─── Supplied material ───

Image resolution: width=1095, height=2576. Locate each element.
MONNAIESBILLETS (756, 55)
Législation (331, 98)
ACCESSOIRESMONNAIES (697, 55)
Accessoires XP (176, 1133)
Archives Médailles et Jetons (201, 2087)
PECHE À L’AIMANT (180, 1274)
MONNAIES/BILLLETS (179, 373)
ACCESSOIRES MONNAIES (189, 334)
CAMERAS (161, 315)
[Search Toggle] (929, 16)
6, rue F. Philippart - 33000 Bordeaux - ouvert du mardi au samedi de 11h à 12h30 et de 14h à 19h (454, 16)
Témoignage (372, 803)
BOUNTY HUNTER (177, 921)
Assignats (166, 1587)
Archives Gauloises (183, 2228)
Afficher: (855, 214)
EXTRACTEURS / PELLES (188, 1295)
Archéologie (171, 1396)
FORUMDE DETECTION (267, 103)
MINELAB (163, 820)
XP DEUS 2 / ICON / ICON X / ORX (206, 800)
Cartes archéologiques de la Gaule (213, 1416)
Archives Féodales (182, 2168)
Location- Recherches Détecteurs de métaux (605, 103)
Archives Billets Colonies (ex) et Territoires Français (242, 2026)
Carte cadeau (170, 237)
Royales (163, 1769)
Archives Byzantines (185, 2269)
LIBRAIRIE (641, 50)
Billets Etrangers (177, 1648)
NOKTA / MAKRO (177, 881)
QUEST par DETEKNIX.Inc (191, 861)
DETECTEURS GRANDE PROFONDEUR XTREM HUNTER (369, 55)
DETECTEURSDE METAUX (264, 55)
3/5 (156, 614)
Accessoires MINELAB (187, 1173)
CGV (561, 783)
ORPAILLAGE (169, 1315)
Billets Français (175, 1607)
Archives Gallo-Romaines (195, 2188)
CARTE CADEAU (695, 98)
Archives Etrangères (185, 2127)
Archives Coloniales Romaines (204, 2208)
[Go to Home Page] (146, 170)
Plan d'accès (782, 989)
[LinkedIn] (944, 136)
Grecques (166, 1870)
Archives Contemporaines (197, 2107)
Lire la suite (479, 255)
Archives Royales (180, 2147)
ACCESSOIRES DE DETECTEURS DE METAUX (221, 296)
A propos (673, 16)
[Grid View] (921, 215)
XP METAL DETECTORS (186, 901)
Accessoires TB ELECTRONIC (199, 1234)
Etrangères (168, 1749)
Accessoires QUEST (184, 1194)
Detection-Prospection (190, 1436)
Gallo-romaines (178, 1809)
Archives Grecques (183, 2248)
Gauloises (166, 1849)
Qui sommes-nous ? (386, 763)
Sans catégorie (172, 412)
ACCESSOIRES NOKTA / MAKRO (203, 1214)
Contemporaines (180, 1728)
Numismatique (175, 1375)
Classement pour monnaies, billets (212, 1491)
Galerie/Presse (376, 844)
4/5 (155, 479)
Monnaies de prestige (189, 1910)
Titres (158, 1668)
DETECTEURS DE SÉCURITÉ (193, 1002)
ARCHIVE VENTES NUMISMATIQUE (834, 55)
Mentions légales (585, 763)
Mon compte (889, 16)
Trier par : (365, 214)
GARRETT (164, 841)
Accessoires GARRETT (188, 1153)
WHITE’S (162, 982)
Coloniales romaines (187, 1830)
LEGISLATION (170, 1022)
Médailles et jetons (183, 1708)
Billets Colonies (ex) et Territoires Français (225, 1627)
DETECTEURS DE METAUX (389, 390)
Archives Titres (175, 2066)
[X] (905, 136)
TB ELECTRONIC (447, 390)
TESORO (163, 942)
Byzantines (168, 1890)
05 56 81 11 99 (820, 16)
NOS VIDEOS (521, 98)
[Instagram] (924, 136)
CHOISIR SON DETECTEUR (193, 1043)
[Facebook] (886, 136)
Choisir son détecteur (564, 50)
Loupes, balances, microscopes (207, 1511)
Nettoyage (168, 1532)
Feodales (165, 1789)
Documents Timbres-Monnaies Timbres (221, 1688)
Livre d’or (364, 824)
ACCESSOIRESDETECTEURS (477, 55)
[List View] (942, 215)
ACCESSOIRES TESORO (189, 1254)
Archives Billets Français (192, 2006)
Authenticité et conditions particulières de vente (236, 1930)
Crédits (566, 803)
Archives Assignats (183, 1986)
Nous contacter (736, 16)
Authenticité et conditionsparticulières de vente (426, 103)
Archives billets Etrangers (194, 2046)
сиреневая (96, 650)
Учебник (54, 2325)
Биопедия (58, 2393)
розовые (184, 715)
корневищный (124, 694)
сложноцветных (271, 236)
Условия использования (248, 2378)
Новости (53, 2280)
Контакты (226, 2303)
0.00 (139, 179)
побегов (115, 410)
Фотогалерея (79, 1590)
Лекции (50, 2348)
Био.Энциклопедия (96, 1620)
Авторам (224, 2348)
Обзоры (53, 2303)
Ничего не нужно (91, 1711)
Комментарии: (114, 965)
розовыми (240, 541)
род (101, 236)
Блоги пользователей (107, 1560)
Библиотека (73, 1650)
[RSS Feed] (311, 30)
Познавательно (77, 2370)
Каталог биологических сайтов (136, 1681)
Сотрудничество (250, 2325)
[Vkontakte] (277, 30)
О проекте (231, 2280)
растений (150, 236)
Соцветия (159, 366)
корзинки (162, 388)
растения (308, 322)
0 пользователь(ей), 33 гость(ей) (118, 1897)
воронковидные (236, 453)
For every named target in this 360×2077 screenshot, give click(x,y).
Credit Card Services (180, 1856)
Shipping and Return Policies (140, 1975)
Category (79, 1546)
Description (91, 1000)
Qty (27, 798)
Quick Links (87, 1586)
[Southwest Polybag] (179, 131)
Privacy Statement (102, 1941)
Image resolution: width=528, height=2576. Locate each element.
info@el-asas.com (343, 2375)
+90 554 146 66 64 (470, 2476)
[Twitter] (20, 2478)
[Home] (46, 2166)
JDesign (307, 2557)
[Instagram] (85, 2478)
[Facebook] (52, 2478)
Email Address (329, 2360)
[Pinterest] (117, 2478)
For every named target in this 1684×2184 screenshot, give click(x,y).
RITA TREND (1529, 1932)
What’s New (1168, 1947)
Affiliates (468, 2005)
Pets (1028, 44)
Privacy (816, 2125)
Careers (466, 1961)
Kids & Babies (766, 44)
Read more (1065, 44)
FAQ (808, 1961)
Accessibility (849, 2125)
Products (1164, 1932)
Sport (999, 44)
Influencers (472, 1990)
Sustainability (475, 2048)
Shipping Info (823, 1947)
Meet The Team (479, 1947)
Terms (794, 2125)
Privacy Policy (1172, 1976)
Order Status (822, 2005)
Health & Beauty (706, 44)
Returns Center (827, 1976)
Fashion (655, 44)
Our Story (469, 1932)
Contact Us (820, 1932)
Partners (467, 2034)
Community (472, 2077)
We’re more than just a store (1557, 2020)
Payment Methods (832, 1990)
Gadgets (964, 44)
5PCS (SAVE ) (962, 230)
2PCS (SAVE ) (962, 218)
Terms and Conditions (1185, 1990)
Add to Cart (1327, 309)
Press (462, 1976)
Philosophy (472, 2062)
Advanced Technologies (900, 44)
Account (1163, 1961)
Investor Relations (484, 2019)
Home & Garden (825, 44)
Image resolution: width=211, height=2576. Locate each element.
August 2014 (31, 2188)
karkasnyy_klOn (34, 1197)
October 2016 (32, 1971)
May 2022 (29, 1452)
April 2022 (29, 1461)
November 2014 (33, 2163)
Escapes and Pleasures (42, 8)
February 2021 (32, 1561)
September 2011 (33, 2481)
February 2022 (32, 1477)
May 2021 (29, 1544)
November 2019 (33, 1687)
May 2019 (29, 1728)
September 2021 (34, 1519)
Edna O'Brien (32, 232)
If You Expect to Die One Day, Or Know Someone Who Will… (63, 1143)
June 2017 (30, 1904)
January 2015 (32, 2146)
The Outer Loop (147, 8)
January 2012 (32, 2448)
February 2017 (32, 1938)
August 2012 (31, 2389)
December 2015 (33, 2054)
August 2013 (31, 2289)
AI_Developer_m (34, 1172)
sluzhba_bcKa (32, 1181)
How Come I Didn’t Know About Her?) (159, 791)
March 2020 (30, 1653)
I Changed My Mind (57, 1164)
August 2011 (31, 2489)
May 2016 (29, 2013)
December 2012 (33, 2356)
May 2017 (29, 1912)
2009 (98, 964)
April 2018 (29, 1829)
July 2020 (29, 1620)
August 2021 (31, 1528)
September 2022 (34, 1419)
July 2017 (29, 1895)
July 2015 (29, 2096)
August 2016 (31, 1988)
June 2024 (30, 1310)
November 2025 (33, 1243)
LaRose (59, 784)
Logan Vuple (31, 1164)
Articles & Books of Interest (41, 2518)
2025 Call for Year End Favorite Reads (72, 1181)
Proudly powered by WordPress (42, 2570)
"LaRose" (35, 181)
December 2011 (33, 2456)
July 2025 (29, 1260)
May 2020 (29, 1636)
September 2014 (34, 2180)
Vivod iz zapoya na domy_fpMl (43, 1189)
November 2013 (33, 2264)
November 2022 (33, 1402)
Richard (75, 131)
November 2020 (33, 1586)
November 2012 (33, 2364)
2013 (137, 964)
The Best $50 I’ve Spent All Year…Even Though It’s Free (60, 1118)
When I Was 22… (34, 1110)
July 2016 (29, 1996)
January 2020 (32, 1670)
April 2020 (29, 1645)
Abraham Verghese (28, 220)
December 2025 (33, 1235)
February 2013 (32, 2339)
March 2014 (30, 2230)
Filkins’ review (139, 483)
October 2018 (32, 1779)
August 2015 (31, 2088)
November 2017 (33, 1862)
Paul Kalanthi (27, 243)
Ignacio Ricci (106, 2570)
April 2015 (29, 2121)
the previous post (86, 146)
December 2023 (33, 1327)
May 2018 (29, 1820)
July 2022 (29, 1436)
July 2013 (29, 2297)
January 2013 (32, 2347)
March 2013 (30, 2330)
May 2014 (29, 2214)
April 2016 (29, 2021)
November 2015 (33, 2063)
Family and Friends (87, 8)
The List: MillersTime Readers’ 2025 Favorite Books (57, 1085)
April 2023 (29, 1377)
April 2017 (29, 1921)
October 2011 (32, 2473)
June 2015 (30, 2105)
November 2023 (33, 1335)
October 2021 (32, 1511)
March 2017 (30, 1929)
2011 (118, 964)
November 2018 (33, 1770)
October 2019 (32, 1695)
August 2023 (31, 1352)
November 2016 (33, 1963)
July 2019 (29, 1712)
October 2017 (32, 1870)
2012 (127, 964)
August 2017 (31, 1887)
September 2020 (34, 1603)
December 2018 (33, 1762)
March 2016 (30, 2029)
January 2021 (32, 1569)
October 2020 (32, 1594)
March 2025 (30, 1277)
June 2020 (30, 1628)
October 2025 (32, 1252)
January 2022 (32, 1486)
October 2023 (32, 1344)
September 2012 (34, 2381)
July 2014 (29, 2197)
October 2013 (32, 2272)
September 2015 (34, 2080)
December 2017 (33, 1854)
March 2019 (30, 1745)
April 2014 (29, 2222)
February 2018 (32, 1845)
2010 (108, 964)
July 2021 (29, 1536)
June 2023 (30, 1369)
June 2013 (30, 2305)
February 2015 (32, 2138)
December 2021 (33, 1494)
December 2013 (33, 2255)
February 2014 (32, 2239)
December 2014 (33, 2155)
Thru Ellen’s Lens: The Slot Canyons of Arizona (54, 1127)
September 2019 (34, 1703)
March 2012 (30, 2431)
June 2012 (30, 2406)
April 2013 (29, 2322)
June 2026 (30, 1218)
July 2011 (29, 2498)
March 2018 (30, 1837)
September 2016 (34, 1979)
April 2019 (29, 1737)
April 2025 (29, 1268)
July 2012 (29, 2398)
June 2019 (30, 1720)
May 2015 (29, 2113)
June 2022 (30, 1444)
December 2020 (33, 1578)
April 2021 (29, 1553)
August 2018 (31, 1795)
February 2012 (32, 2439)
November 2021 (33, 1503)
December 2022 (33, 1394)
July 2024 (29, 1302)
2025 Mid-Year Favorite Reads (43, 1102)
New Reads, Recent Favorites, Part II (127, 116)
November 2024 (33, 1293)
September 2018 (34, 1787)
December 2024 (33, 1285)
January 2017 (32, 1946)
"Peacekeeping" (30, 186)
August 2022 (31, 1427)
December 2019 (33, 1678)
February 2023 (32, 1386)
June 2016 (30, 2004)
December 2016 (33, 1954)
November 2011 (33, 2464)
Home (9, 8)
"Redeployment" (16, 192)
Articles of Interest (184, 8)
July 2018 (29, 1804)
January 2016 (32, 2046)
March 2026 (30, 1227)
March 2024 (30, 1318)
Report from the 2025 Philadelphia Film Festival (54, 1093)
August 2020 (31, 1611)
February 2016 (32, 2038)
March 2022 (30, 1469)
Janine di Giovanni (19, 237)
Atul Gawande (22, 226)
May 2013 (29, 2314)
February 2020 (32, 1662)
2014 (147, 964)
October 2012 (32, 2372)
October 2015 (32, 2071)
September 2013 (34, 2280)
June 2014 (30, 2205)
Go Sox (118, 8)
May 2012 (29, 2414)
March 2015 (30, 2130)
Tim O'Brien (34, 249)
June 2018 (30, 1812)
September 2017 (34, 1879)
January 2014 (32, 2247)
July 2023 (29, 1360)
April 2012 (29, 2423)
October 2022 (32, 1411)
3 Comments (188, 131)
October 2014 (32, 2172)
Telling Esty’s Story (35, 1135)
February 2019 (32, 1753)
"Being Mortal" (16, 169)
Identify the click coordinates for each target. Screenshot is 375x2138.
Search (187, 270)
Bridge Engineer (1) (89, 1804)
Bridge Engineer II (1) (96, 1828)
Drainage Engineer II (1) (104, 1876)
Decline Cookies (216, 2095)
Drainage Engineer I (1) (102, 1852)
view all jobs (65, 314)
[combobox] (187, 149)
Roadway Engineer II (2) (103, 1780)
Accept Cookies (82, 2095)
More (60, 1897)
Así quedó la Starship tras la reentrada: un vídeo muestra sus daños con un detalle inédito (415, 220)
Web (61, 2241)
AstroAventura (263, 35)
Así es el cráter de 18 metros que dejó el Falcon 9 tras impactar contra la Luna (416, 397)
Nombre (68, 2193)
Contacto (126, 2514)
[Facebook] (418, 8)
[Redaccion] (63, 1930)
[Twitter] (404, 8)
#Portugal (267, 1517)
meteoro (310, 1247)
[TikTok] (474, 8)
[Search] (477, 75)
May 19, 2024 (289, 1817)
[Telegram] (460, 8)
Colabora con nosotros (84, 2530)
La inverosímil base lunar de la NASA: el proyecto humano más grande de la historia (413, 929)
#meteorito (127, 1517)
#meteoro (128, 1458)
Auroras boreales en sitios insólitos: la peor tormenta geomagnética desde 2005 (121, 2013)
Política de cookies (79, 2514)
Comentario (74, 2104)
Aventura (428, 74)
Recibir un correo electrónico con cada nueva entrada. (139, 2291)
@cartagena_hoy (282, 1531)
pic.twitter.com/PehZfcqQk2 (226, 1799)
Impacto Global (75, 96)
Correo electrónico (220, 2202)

───

Aim of the exercise: From the records above, transcribe without alteration every line from the one with "ACCESSOIRESDETECTEURS (477, 55)" to the one with "Новости (53, 2280)", inclusive.

Reply:
ACCESSOIRESDETECTEURS (477, 55)
[List View] (942, 215)
ACCESSOIRES TESORO (189, 1254)
Archives Billets Français (192, 2006)
Authenticité et conditions particulières de vente (236, 1930)
Crédits (566, 803)
Archives Assignats (183, 1986)
Nous contacter (736, 16)
Authenticité et conditionsparticulières de vente (426, 103)
Archives billets Etrangers (194, 2046)
сиреневая (96, 650)
Учебник (54, 2325)
Биопедия (58, 2393)
розовые (184, 715)
корневищный (124, 694)
сложноцветных (271, 236)
Условия использования (248, 2378)
Новости (53, 2280)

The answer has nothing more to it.